**What you will do:** Exactly as written, set down every entry once more.

**Available data:**
+--

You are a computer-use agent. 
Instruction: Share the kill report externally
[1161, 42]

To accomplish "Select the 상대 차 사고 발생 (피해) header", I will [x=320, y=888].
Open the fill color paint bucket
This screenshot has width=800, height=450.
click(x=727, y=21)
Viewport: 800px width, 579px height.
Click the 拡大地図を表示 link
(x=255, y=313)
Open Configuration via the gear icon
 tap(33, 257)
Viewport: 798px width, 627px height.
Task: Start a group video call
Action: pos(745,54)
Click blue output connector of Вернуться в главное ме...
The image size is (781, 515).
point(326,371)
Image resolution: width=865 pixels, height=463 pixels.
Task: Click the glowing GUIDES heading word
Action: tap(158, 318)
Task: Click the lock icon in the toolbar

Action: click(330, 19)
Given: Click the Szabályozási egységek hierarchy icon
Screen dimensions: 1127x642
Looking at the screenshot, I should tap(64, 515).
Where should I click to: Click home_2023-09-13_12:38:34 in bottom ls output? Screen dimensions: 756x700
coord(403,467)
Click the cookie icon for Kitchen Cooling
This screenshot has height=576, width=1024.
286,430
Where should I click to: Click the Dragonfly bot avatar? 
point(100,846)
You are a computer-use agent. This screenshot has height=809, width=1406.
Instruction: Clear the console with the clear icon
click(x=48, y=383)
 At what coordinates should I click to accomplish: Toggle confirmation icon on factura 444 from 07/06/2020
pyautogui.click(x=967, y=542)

+--

**Answer area:**
You are a computer-use agent. 
Instruction: Share the kill report externally
[1161, 42]

To accomplish "Select the 상대 차 사고 발생 (피해) header", I will [x=320, y=888].
Open the fill color paint bucket
This screenshot has width=800, height=450.
click(x=727, y=21)
Viewport: 800px width, 579px height.
Click the 拡大地図を表示 link
(x=255, y=313)
Open Configuration via the gear icon
 tap(33, 257)
Viewport: 798px width, 627px height.
Task: Start a group video call
Action: pos(745,54)
Click blue output connector of Вернуться в главное ме...
The image size is (781, 515).
point(326,371)
Image resolution: width=865 pixels, height=463 pixels.
Task: Click the glowing GUIDES heading word
Action: tap(158, 318)
Task: Click the lock icon in the toolbar

Action: click(330, 19)
Given: Click the Szabályozási egységek hierarchy icon
Screen dimensions: 1127x642
Looking at the screenshot, I should tap(64, 515).
Where should I click to: Click home_2023-09-13_12:38:34 in bottom ls output? Screen dimensions: 756x700
coord(403,467)
Click the cookie icon for Kitchen Cooling
This screenshot has height=576, width=1024.
286,430
Where should I click to: Click the Dragonfly bot avatar? 
point(100,846)
You are a computer-use agent. This screenshot has height=809, width=1406.
Instruction: Clear the console with the clear icon
click(x=48, y=383)
 At what coordinates should I click to accomplish: Toggle confirmation icon on factura 444 from 07/06/2020
pyautogui.click(x=967, y=542)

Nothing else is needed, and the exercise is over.